## Exercise requirements
An exact copy is required of every line from the one with "Open the Chi tiết Trò chơi row" through the end of the data below, and the pictures must stay out of it.

## Available data
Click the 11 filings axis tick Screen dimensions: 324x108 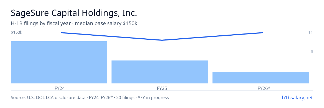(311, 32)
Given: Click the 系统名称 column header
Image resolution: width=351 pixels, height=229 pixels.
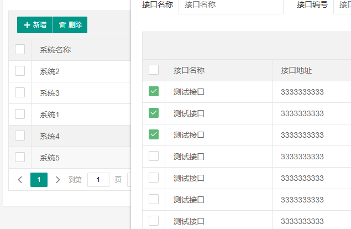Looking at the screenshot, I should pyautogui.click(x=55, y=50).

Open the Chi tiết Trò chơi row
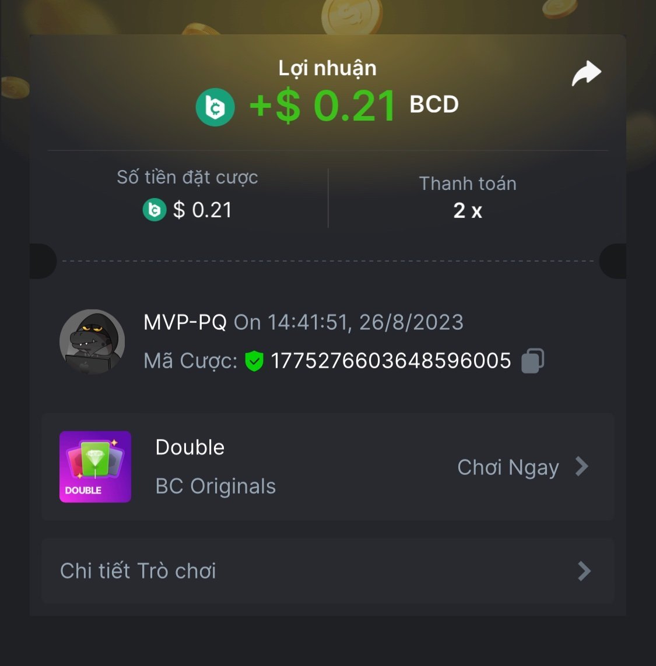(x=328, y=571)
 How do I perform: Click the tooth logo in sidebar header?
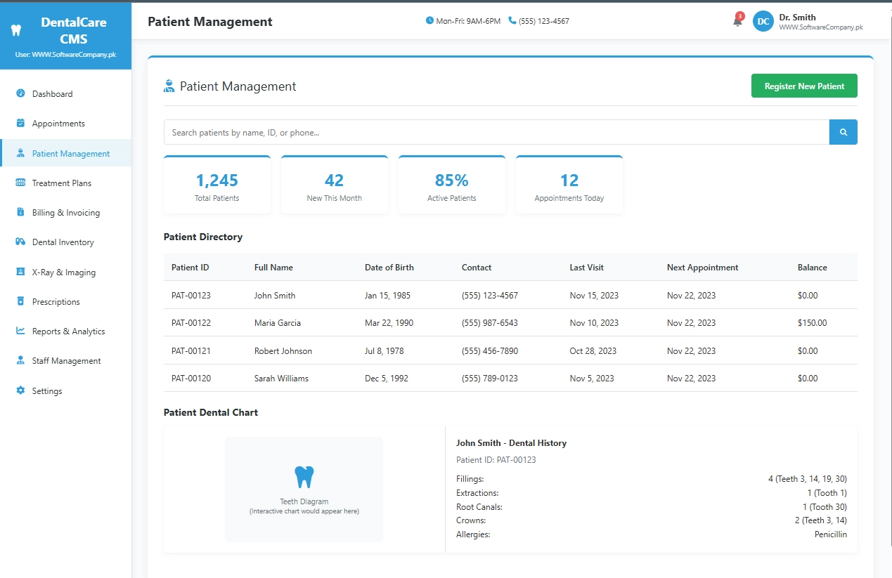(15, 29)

## Exercise answer
Open the Chi tiết Trò chơi row
(x=328, y=571)
 How do I perform: Click the tooth logo in sidebar header?
(15, 29)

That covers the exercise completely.